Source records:
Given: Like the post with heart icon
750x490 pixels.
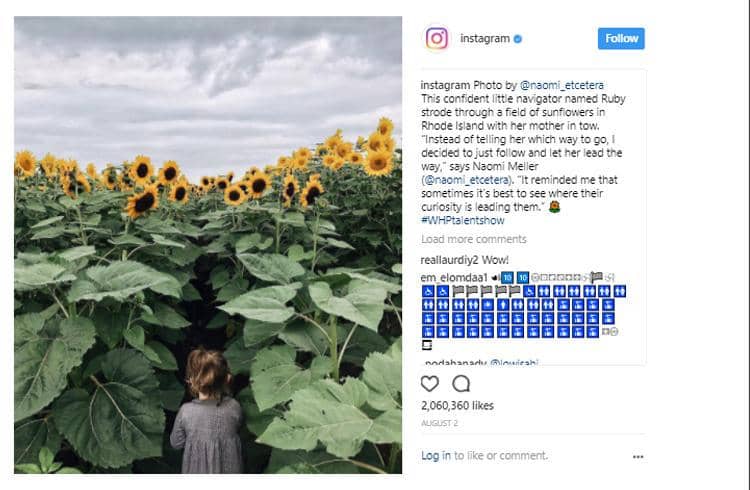Looking at the screenshot, I should pyautogui.click(x=430, y=383).
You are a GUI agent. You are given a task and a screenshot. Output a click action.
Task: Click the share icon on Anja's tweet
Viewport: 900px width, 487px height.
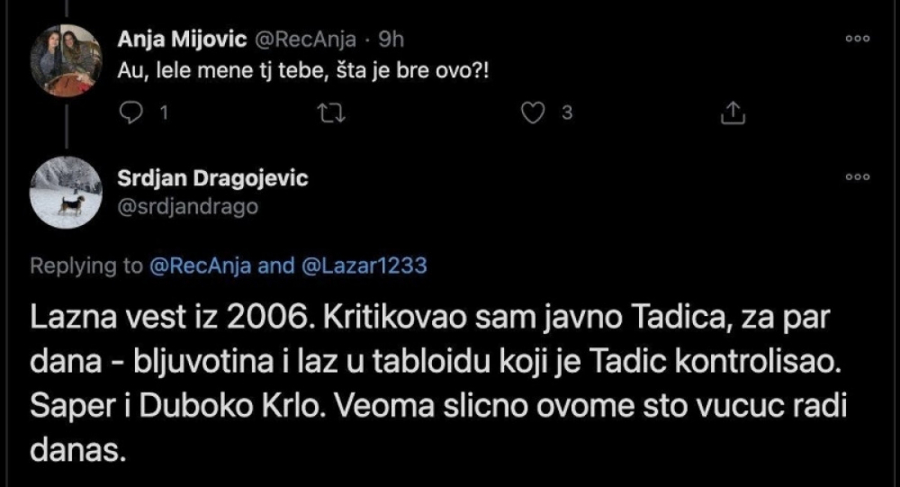[x=733, y=114]
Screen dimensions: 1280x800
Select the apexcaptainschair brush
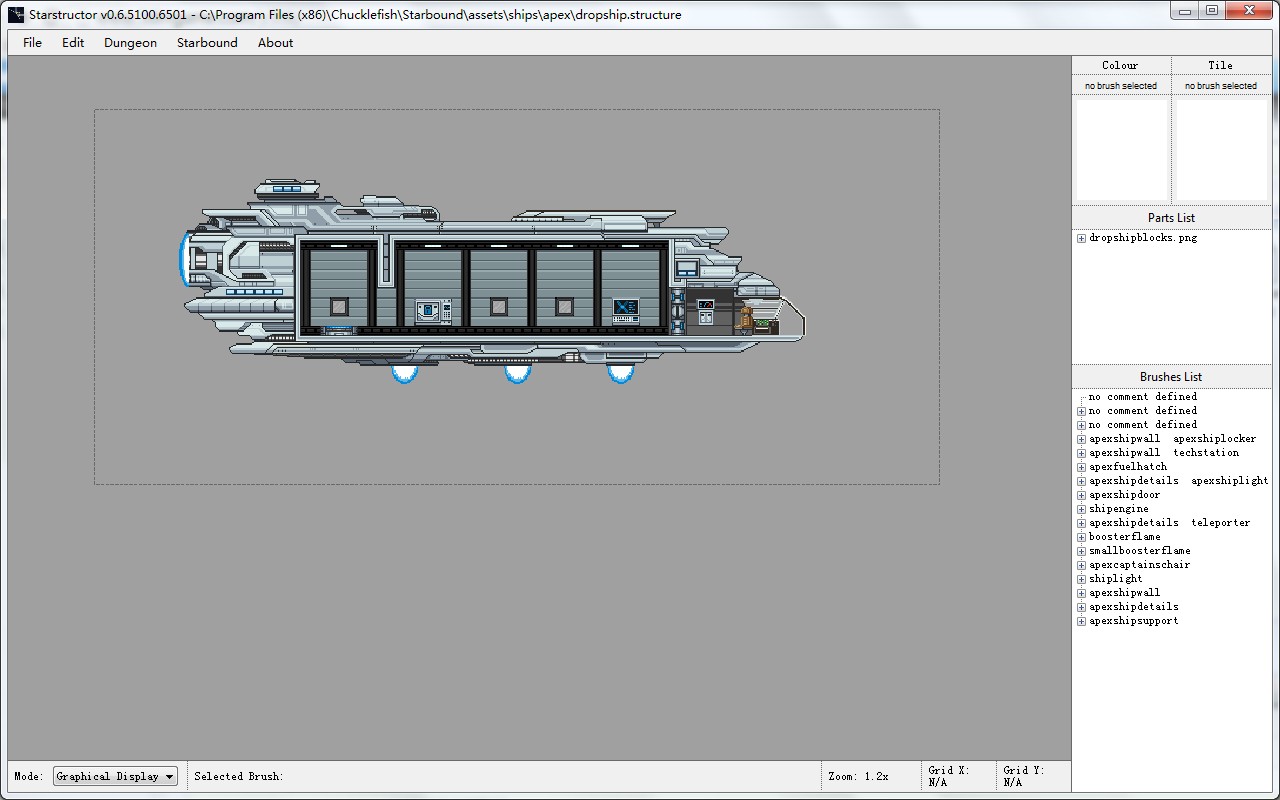click(x=1139, y=565)
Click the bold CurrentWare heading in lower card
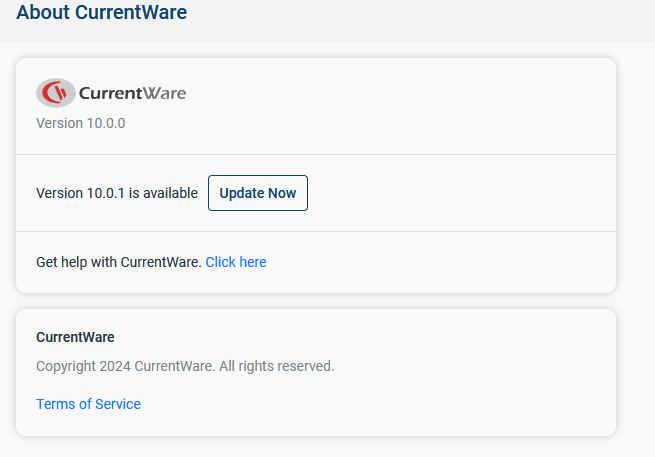This screenshot has height=457, width=655. point(75,337)
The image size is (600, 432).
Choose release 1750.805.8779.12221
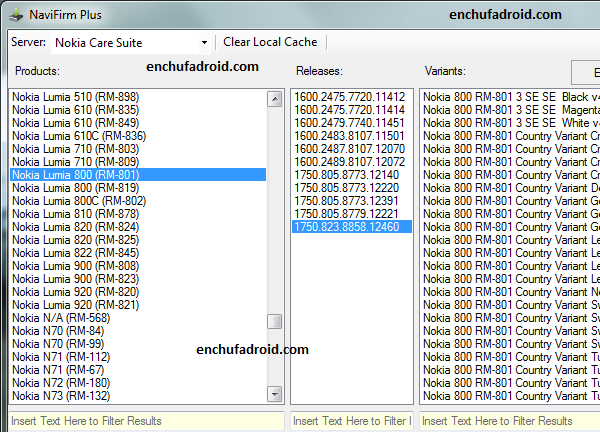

• What this task involves:
The reply is a bare number: how many lines above include "icon".

• Answer box:
2